Future Tense

The Trauma of Digital Warfare, on Hacking ​Mr. Robot​: Week 2

Mr. Robot
Rami Malek as Elliot Alderson, Joey Bada$$ as Leon in Mr. Robot. Michael Parmelee/USA Network

Slate and Future Tense are discussing Mr. Robot and the technological world it portrays throughout the show’s second season. You can follow this conversation on Future Tense, and Slate Plus members can also listen to Hacking Mr. Robot, a members-only podcast series featuring Lily Hay Newman and Fred Kaplan.

The third episode of Mr. Robot (don’t forget that the premiere was two parts) dropped on Wednesday night, bringing hacker protagonist Elliot Alderson deeper into his madness and despair. It’s unclear how long the show will keep Elliot isolated and too confused about reality to actually, you know, do things, but it seems like this episode was the complication before some resolution.

Knowing the show, that resolution will almost certainly be complicating and strange. But Elliot is a talented hacker—he can’t live a remote, analog life forever. Meanwhile, the fallout from Fsociety’s massive hack of ECorp continues. People close to Fsociety keep getting murdered, an FBI agent is poking around, and ECorp CEO Phillip Price takes an interest in Elliot’s childhood friend Angela Moss, who now works in communications for ECorp.
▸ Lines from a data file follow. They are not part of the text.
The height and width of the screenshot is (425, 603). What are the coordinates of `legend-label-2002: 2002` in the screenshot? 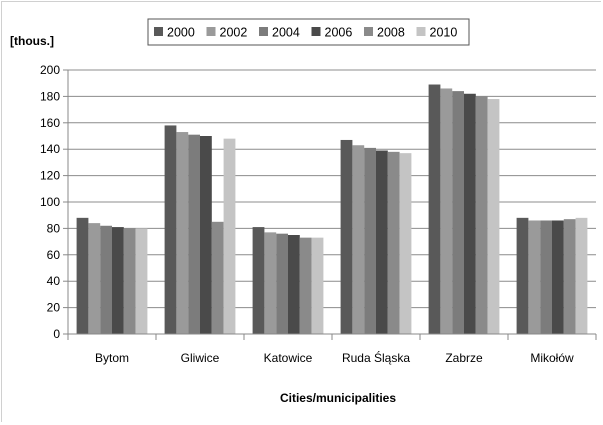 It's located at (234, 33).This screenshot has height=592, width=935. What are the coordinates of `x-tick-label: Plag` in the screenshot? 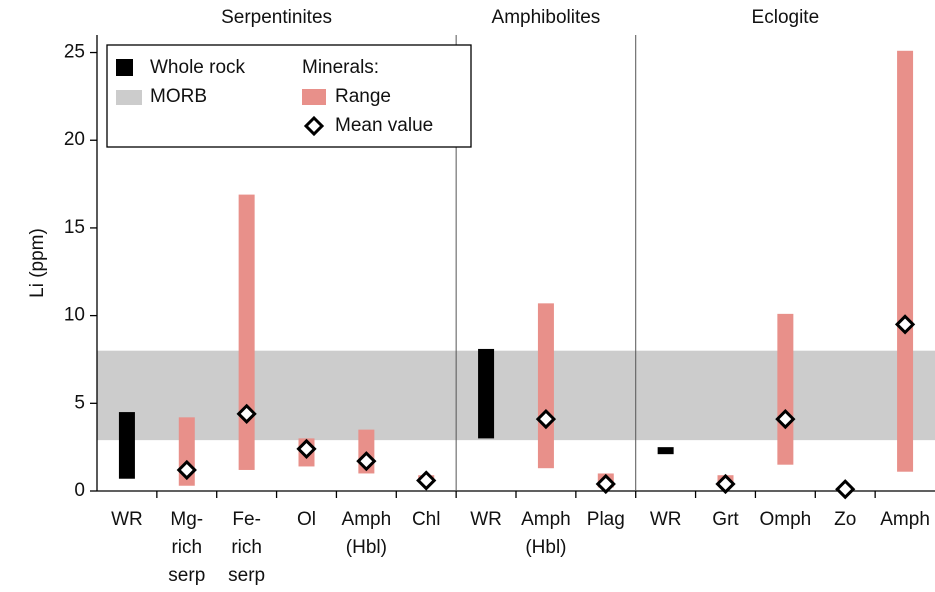 It's located at (606, 520).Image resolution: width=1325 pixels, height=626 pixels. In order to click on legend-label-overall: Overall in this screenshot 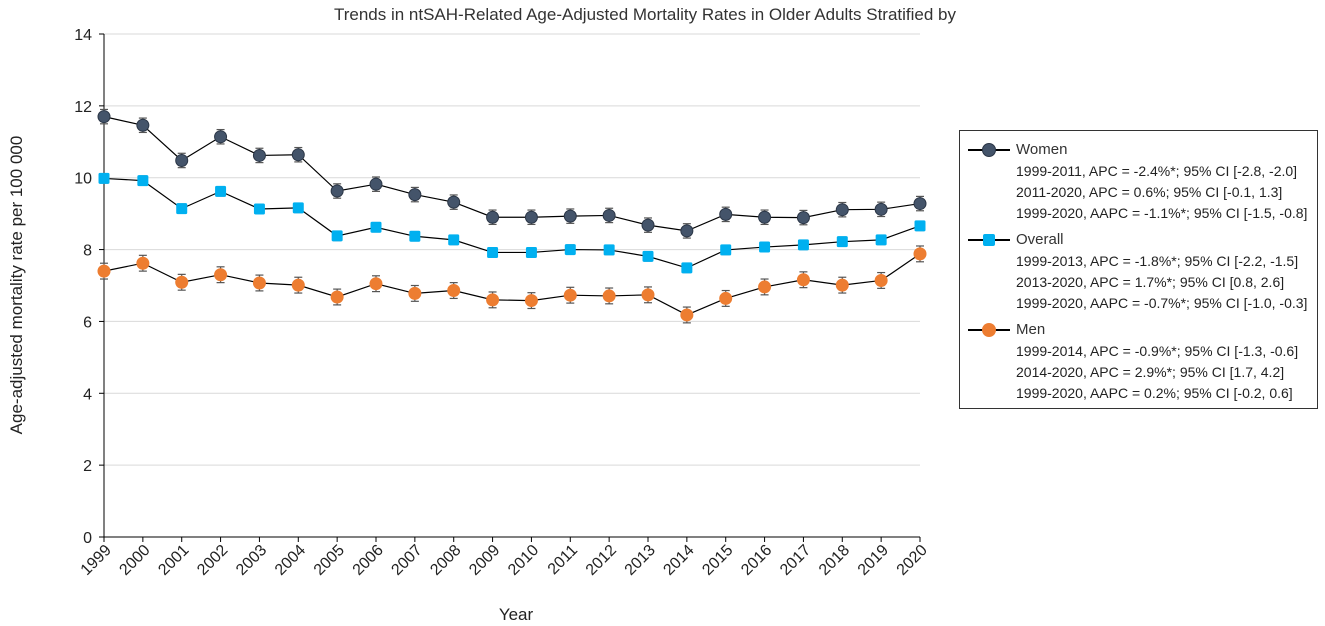, I will do `click(1040, 240)`.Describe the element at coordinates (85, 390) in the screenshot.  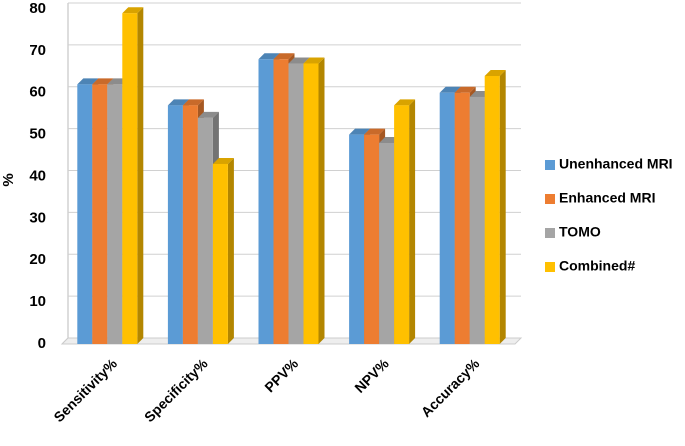
I see `x-tick-label: Sensitivity%` at that location.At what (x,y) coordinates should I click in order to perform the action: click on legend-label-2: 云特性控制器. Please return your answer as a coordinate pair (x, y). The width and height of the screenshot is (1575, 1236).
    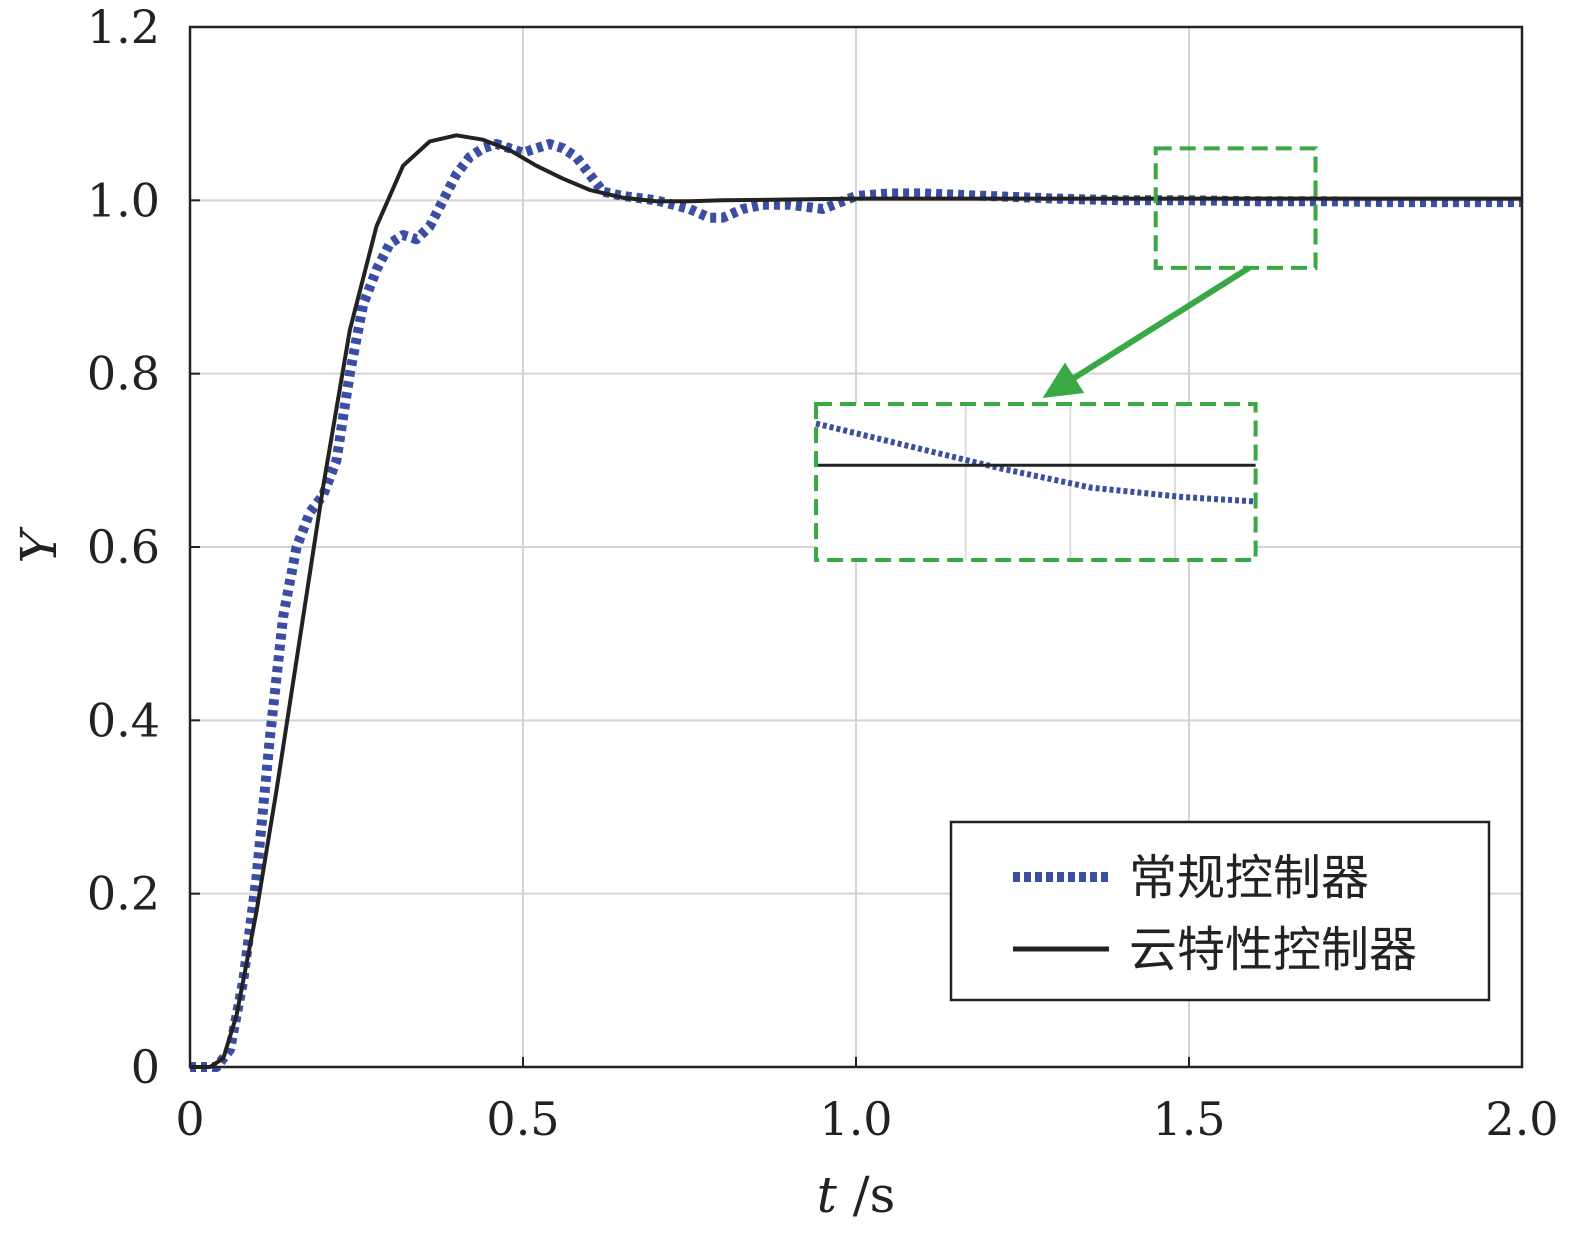
    Looking at the image, I should click on (1273, 950).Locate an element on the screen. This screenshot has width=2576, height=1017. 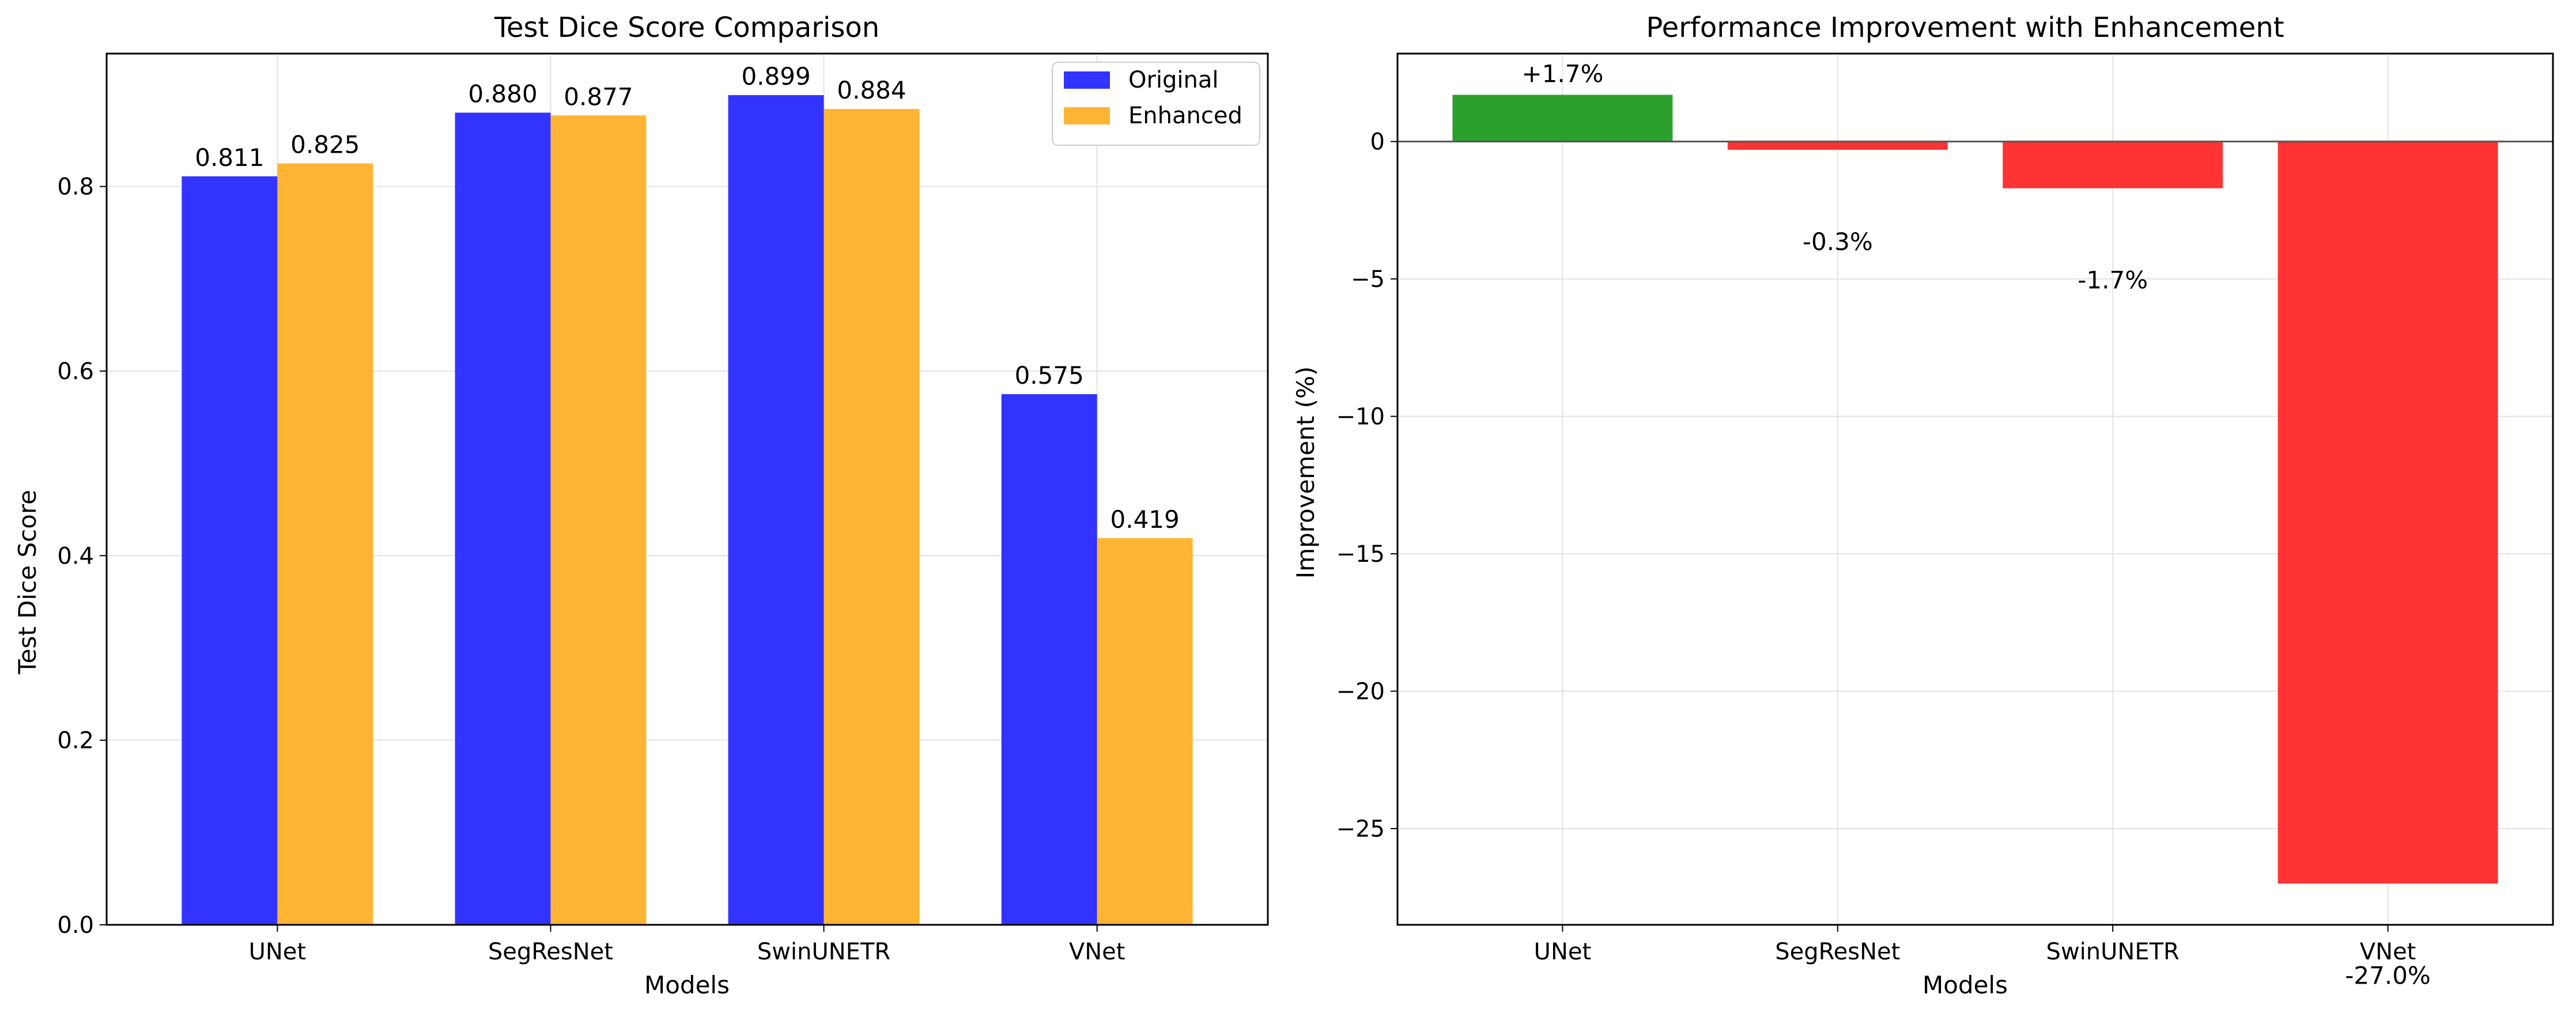
chart1-ytick-label: 0.2 is located at coordinates (76, 741).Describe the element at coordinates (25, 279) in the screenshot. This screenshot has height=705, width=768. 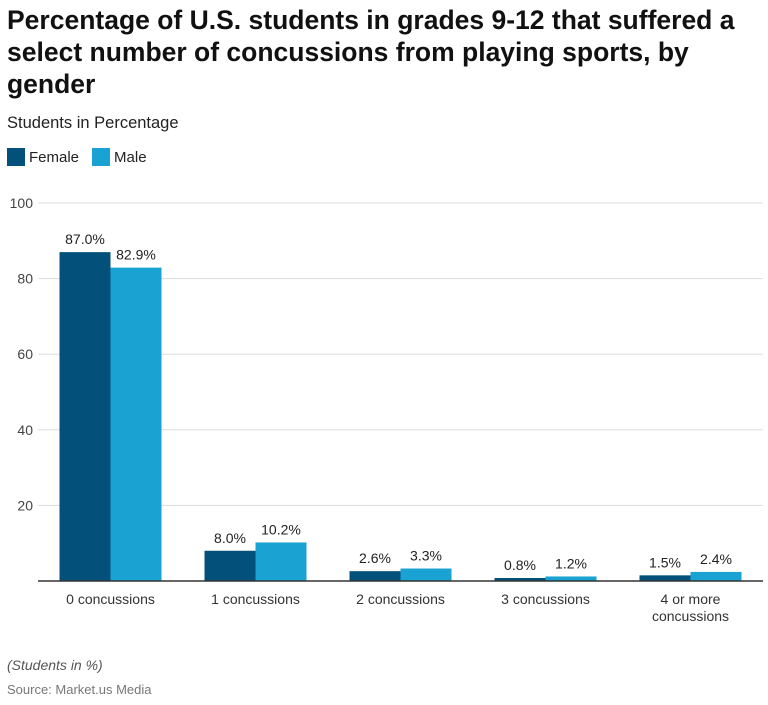
I see `y-tick-label: 80` at that location. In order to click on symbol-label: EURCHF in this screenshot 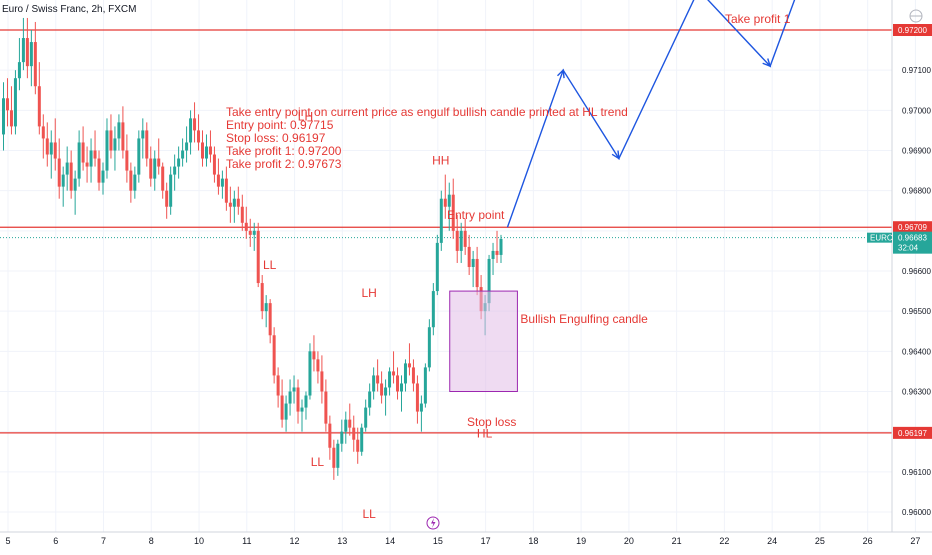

This week’s episode didn’t have technology driving the plot the way Mr. Robot episodes often do. It was more about exploring the parallels between our digital selves and our interior selves—parts of us that are very real, but don’t have a physical manifestation. Season 2 also seems to be meditating on the impacts of digital warfare. Though there’s no violent combat, Elliot still seems traumatized by the display of Fsociety’s power and his own. Or is it Mr. Robot’s power?